To recap: Smart people are dangerous, violence is the solution. This is the message here.
This video has sparked enough outrage that Bible Baptist Church posted a self serving, half ass, revisionist apology on their website which implores the community, and by extension the world, to be as understanding and forgiving as Ben who has already made peace with the pastor for his actions years ago. One has to wonder if this forgiveness came under threat of more violence. Forgive me or else! Of course this story is not making headlines the world over because unfortunately this kind of thing isn’t news. Religious people have been using violence to suppress dissenters for a very long time, and this week has some horrifically ugly examples. 12 people killed at the offices of Charlie Hebdo and another 5 in Paris because the magazine printed cartoons unflattering to the Prophet Muhammad. In Nigeria the militant Islamist movement Boko Haram has killed close to 2000 including strapping a bomb to a 10 year old girl and sending her into a market where the bomb was detonated remotely. And yes, killing people is different from punching them, but the motivations are the same. You haven’t blindly accepted this mythology that I believe is real so I’m going to hurt you.
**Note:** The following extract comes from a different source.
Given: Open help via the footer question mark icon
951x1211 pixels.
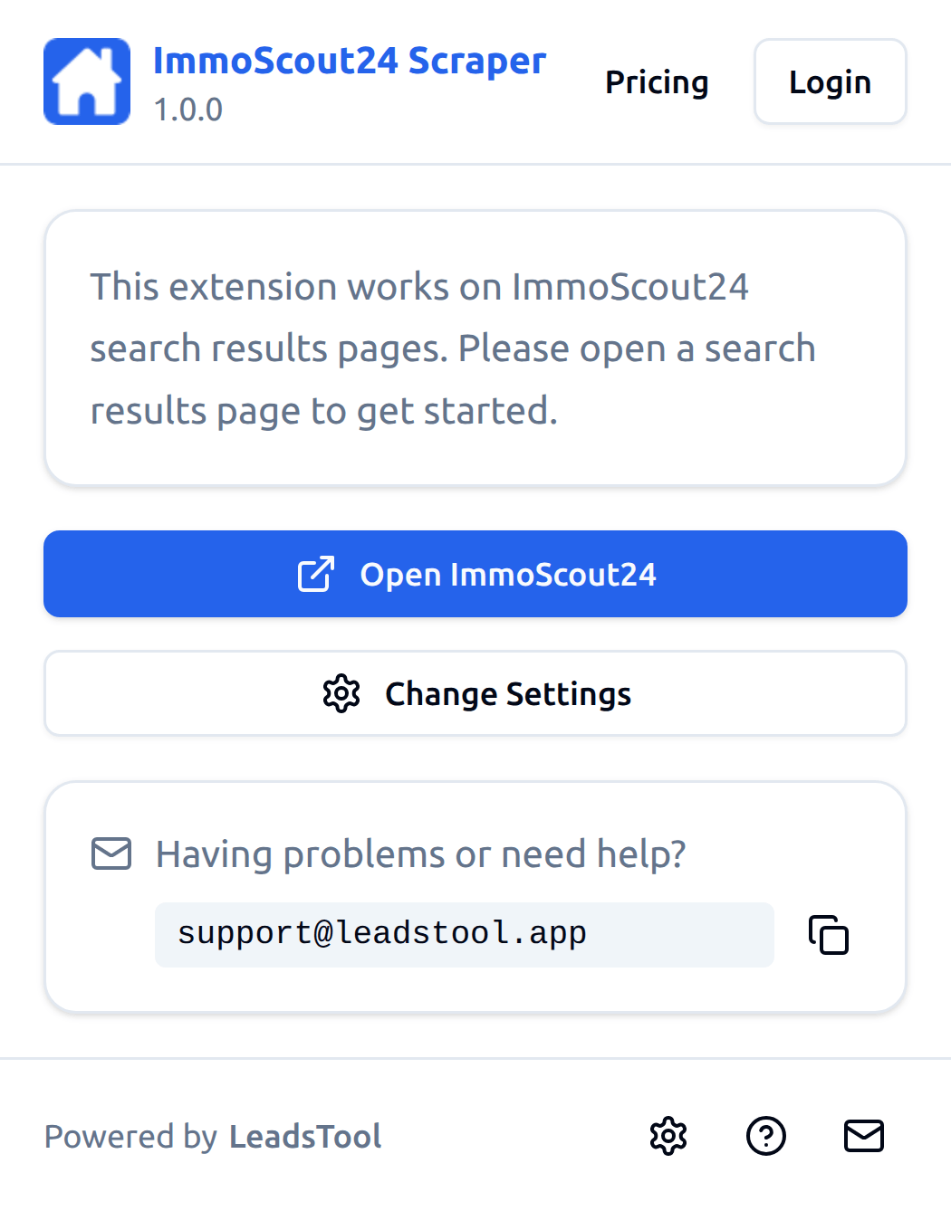Looking at the screenshot, I should click(x=766, y=1136).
This has been happening as long as religion has existed and no faith is free from blame.
Coincidentally this is exactly the motivation behind the creation of something else happening in the US this week: National Religious Freedom Day. Did you know there was a religious freedom day? Created in 1992 and based on Thomas Jefferson’s Virginia Statute for Religious Freedom which dates back to 1777. This is important because it clearly states a legal and natural freedom of and from all religions. Here’s a snip:
“…no man shall be compelled to frequent or support any religious worship, place, or ministry whatsoever, nor shall be enforced, restrained, molested, or burthened in his body or goods, nor shall otherwise suffer on account of his religious opinions or belief, but that all men shall be free to profess, and by argument to maintain, their opinions in matters of Religion, and that the same shall in no wise diminish, enlarge or affect their civil capacities.”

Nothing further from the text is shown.